İran’da gelişen halk hareketinin etno-politik temelini oluşturan ana unsurların başında Mahsa Emini’nin, İran’ın Kürdistan ilinde yer alan Sakkız şehri doğumlu bir Kürt kadını olması geliyor. Bu durum halihazırda ekonomik zorluklar, yoksulluk ve ayrımcılık algıları dolayısıyla dinamik bir politizasyon potansiyeli taşıyan İran’daki Kürt halkının, Mahsa Emini’nin ölümü ile söz konusu sorunları ilişkilendirmesine yol açan bir çerçeve yarattı. Bu bağlamda Mahsa Emini’nin hayatını kaybetmesi İran’da “Kürtlere yönelik baskı ve şiddet” algısını pekiştirdi; böylelikle İran’da Kürt nüfusun yoğun olarak yaşadığı bölge ve şehirler protesto hareketlerinin merkezleri haline gelmeye başladı. Bu süreç, protesto hareketleri ve İran’daki terör örgütleri arasında geniş bir etkileşim imkanı ortaya çıkardı.

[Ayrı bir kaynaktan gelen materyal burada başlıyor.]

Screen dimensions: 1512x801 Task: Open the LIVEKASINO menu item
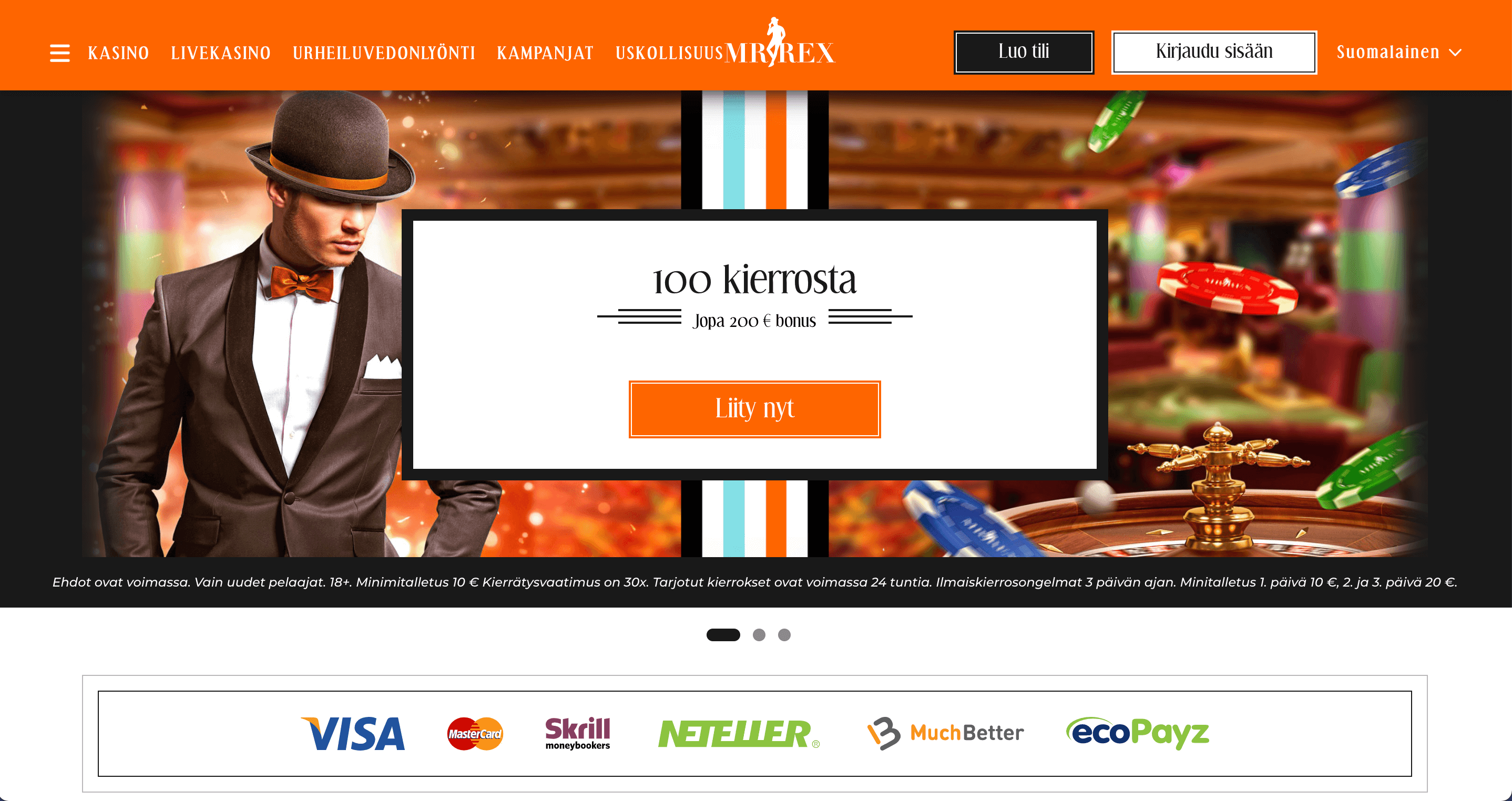tap(221, 53)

İran’da Kürt toplumunun temsilciliği, öncülüğü ve koruyuculuğu iddiasına sahip olan İKDP ve terör örgütü PJAK arasında gelişen rekabet, Mahsa Emini olayı ve akabinde ortaya çıkan halk hareketi süreci ile daha belirgin hale geldi.

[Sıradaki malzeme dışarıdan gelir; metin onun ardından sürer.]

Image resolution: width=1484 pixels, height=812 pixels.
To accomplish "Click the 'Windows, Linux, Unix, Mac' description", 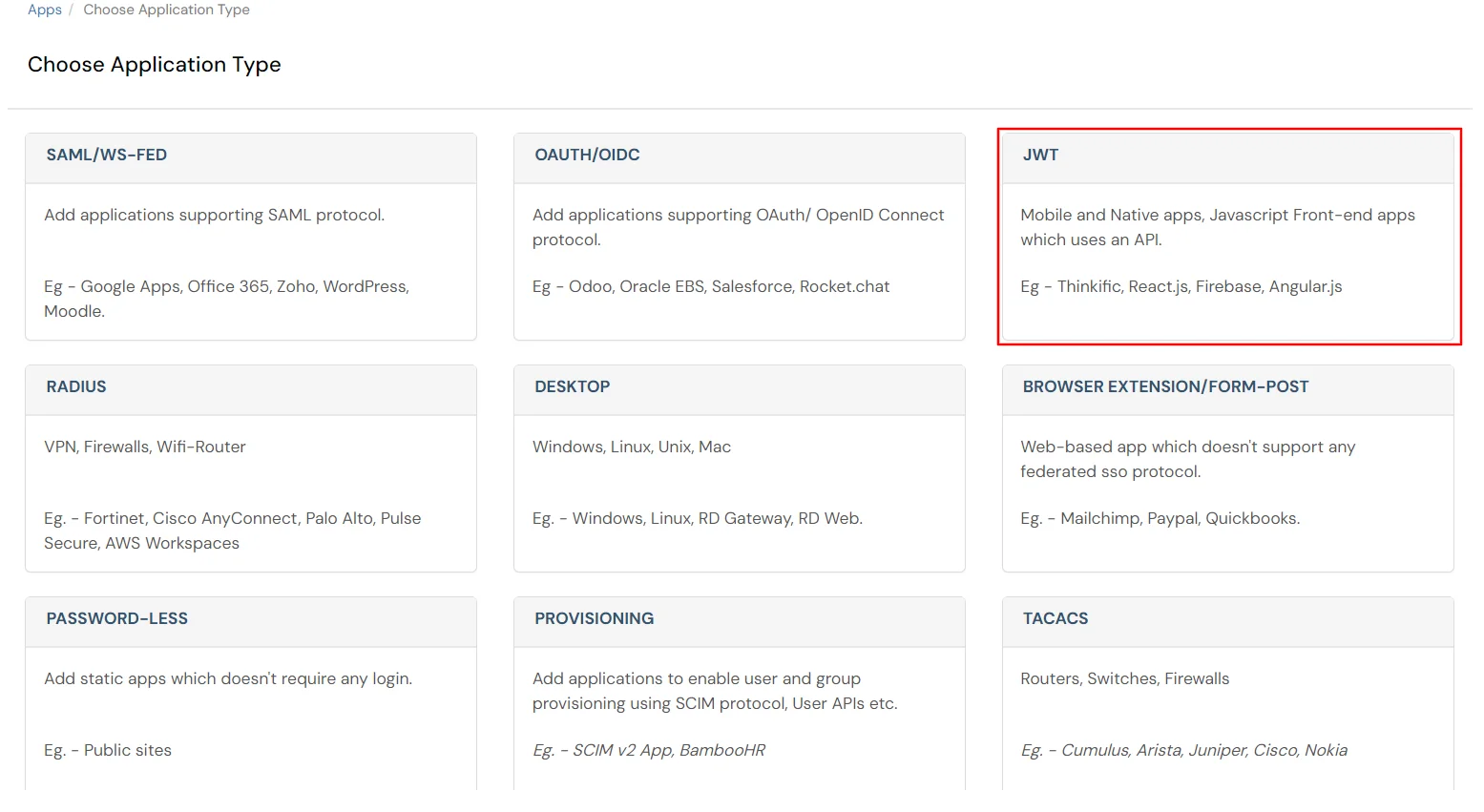I will point(631,448).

Söz konusu etkileşim çerçevesinde, İran’ın Kürt bölgelerinde gelişen sosyo-politik hareketin yarattığı zemin ve “ayrımcılık ve etnik kimliğe saldırı” algısı temelinde ortaya çıkan "öncüsüz" halk hareketi, terör örgütleri açısından avantajlı bir zemin olarak değerlendirildi. Bunun sonucunda Kürdistan Demokrat Partisi (İKDP), Komele ve terör örgütü PKK'nın İran kanadı PJAK'ın, halk hareketi sürecine dahil olma çabaları görülmeye başlandı. Protesto süreci bu terör gruplarının temel hedeflerinin başında gelen “siyasi bilinç yaratma” sürecinin tamamlandığına dair bir gösterge olarak algılandı ve etkileşimin ikinci boyutu olarak protesto gösterilerinin yönlendirilmesi arayışı kendisini gösterdi.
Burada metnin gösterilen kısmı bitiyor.